Pour ses sept ans, G. s’exprime de manière assez claire, cherche à faire des phrases complètes. Elle ne semble pas répéter quelque chose d’un autre ; elle regarde ses interlocuteurs sans gêne. Elle n’est pas à l’aise, mais, elle n’est pas non plus mal à l’aise…Une attitude surprenante…

J’appelle alors la mère, la renseigne et la prie de venir au Tribunal : elle se déchaine contre sa fille, ne viendra pas la chercher, ne la prendra plus à la maison, ne veut plus en entendre parler et laisse le juge s’en charger… « D’ailleurs tous ces services sociaux n’ont jamais rien fait pour moi, sauf essayer de me contrôler… ».

La mère de G. a à peine 25 ans, n’a pas de formation, une vie assez cabossée, et déjà deux enfants… dont G. « Par contre, je vais bien m’occuper du petit…, qui est guéri et va rentrer à la maison ce soir… je ne veux pas avoir G. dans l’appartement, sinon, je l’étrangle.
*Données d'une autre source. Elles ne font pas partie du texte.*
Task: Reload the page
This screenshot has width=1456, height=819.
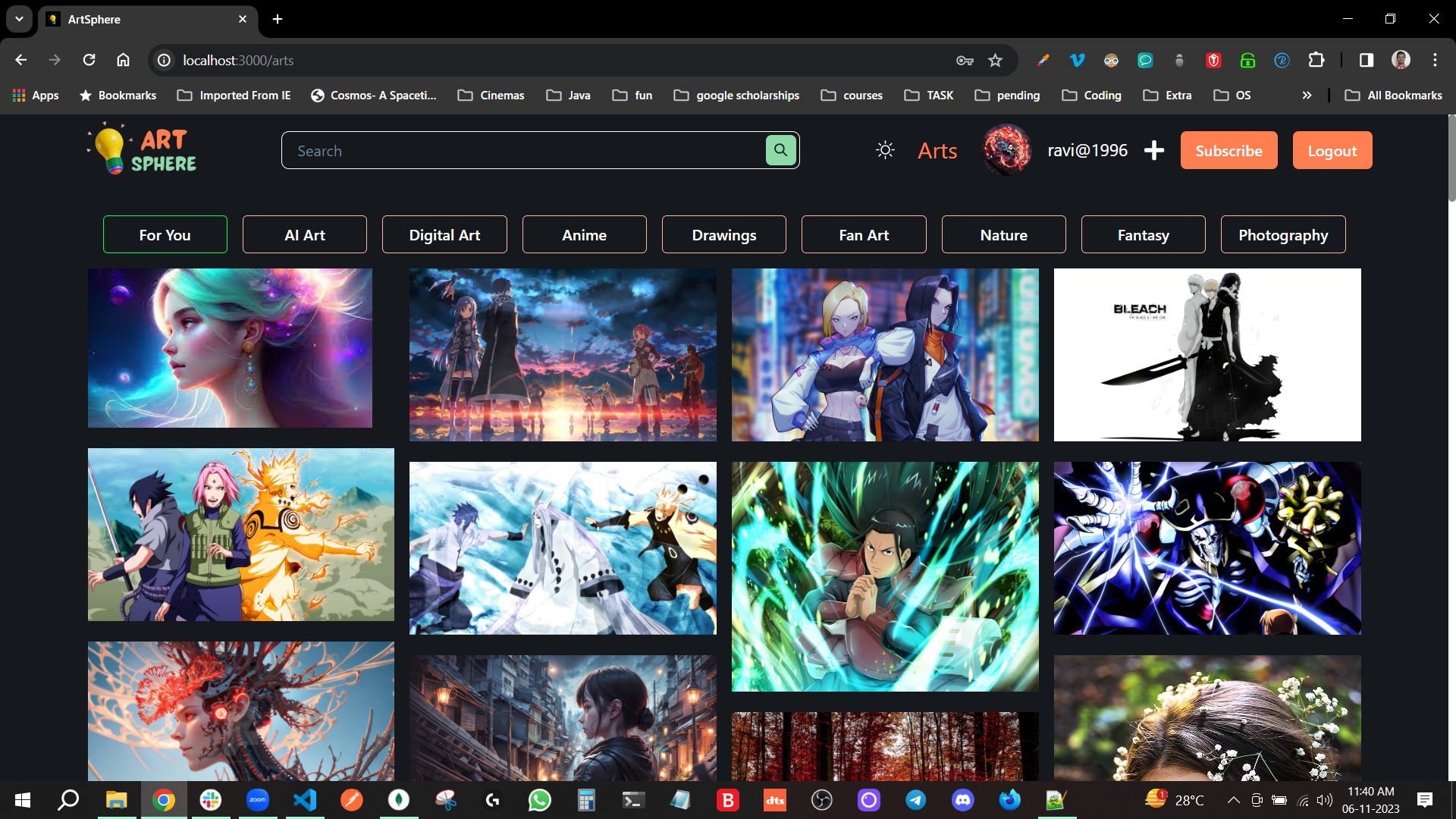Action: [x=89, y=61]
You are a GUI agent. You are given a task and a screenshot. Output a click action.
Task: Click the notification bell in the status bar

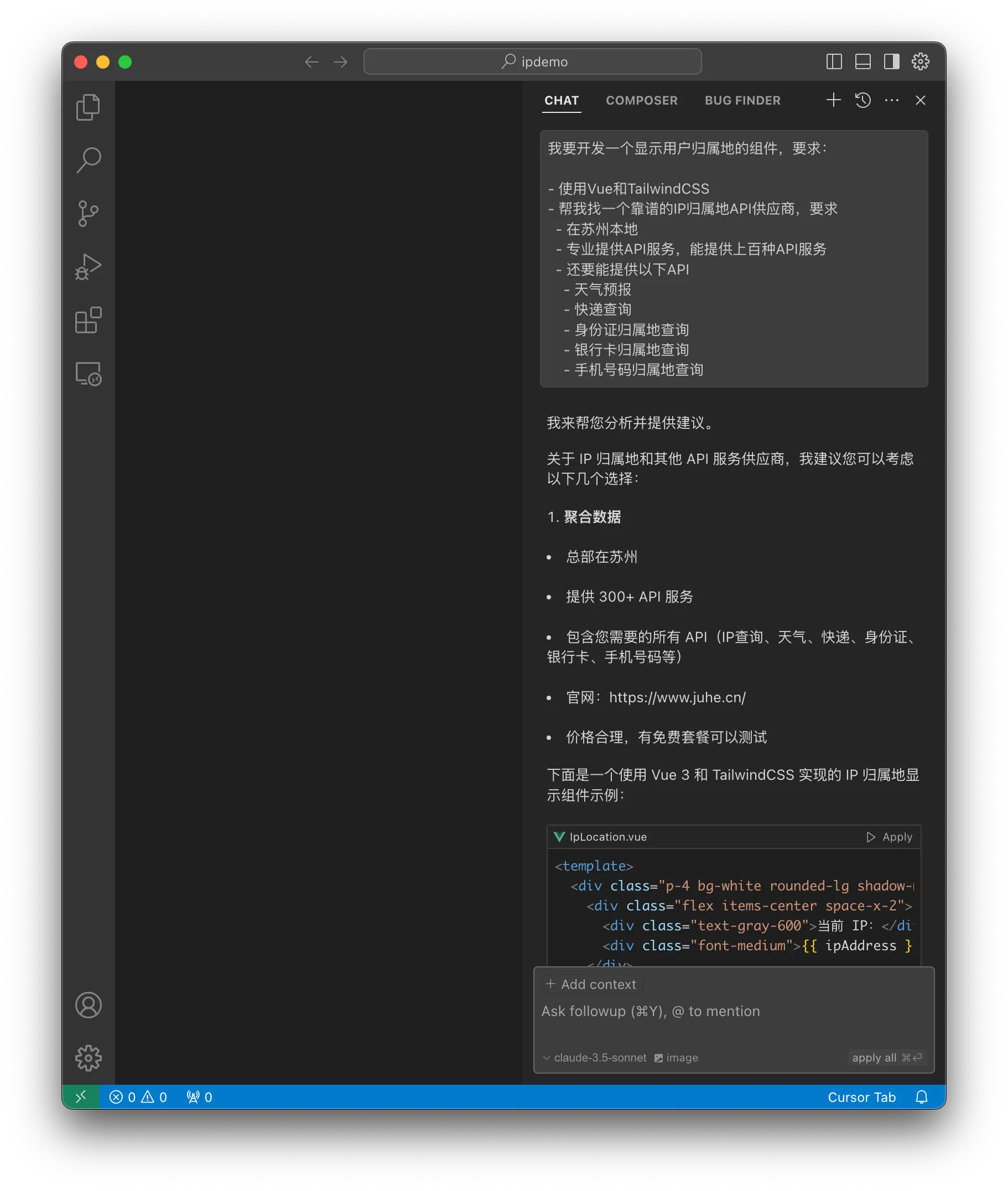click(x=922, y=1097)
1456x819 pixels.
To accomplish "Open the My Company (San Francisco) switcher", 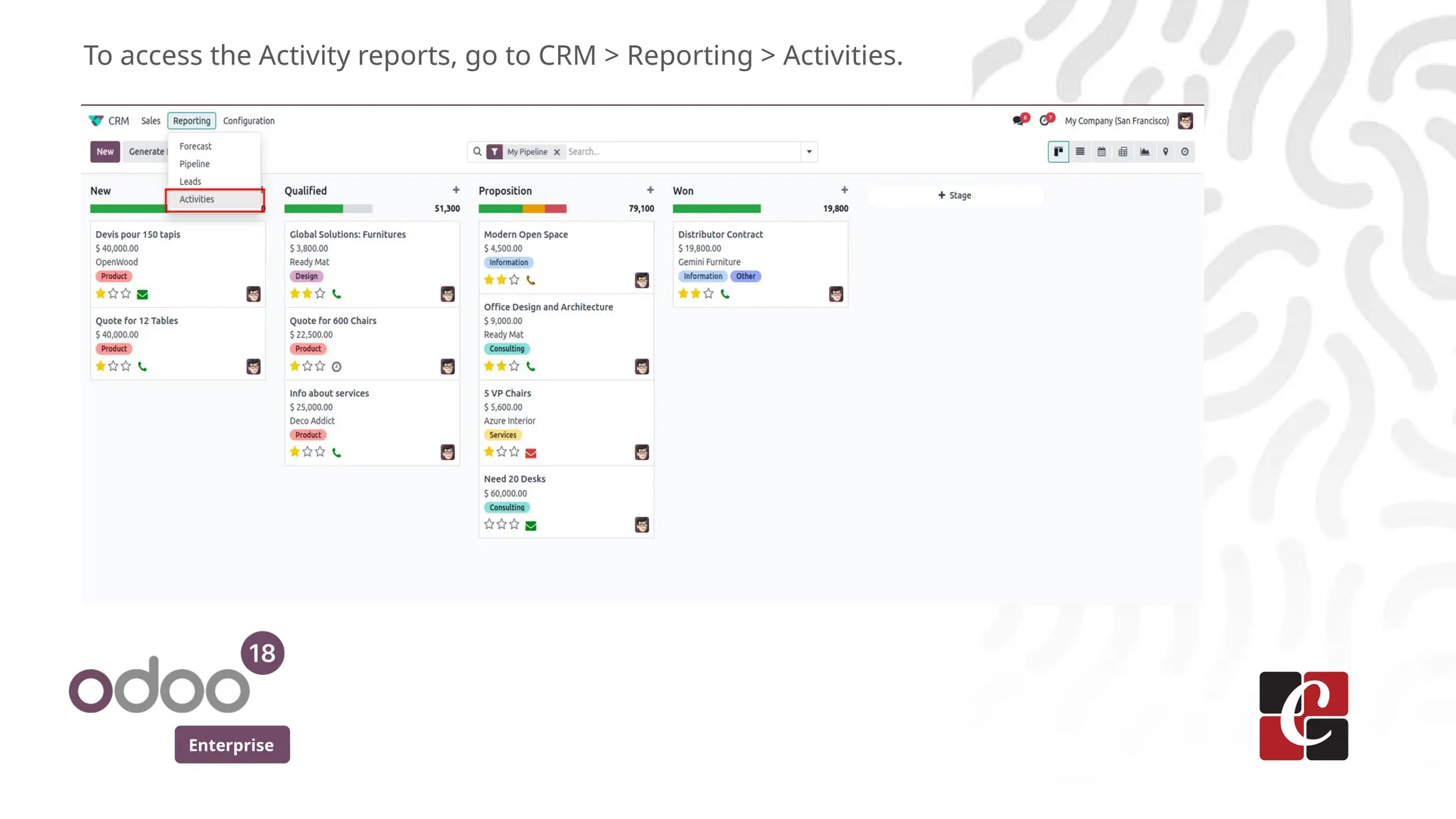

Foutez-moi la paix » !

Après un bref conciliabule avec l’assistante sociale et l’institution, G. est confiée à l’institution à titre provisoire.

Durant les semaines qui suivirent, la police poursuivit son enquête pour ne rien

laisser au hasard, le médecin rendit son rapport, le service social nous renseigna sur le sort de Mme M., sur les deux pères, sur G. et on fit procéder à un examen psychologique de G. par l’Office compétent de l’époque, qui expliqua le drame par une crise aiguée de jalousie et préconisa un éloignement de G. de la maison, pour un « certain temps ».

Au terme de toutes ces démarches, le Tribunal décida de placer G. dans l’Institution où elle séjournait déjà, confirmant l’éloignement préconisé et une prise en charge socio-éducative importante, avec un suivi psychologique ambulatoire.